From this mornings Telegraph ‘City Briefing’

CHANCELLOR TO REPAY PART OF BRITAIN’S WW1 DEBT

George Osborne is to make a repayment on a loan first issued by the then-Chancellor Winston Churchill in 1927 to refinance National War Bonds originating from the First World War.

He will redeem £218m of the debt from the so-called 4pc Consolidated Loan on February 1 2015. Still, it will only put a small dent in the UK’s WW1 debt, which still stands at around £2bn.

My father held a lot of these ‘Perpetual Loans’ which have no maturity date, though I have no idea what happened to the loan certificates when his estate was wound up. Today 4% seems good, but through all those high inflation years, in between then and now, it seemed a disaster.
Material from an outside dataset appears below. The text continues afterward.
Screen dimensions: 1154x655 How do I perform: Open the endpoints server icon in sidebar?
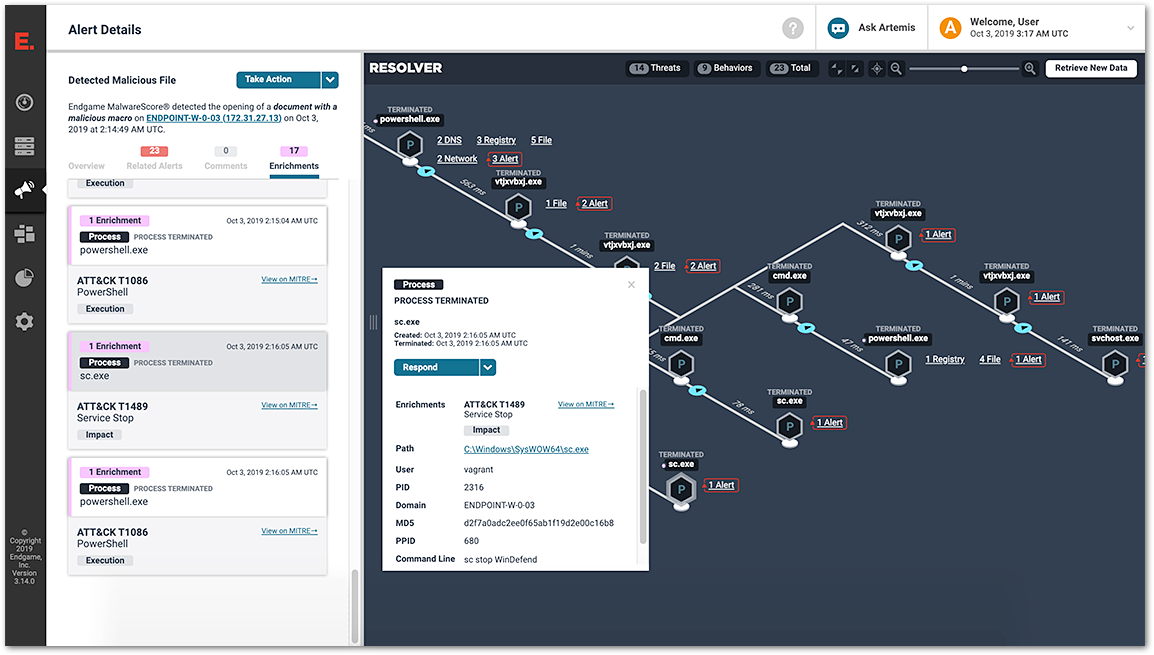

Just think what that £218m, let alone the £2bn was worth in 1927.  One could buy a perfectly good 3 bed semi in the London suburbs then for around £650!  We had ‘never had it so good’ as Viscount Stockton told us approximately 30years later, and considering growth in the Euro Zone is currently doing worse than those countries did in the Great Depression he was probably correct.

This post has a serious point, for although hopefully, we will never see the inflation of the past repeat itself (although I think it will at some point), it is a reminder of the ‘time costs’ risks related to the FCIL credit stream that will hopefully supply further distributions for larger bondholders.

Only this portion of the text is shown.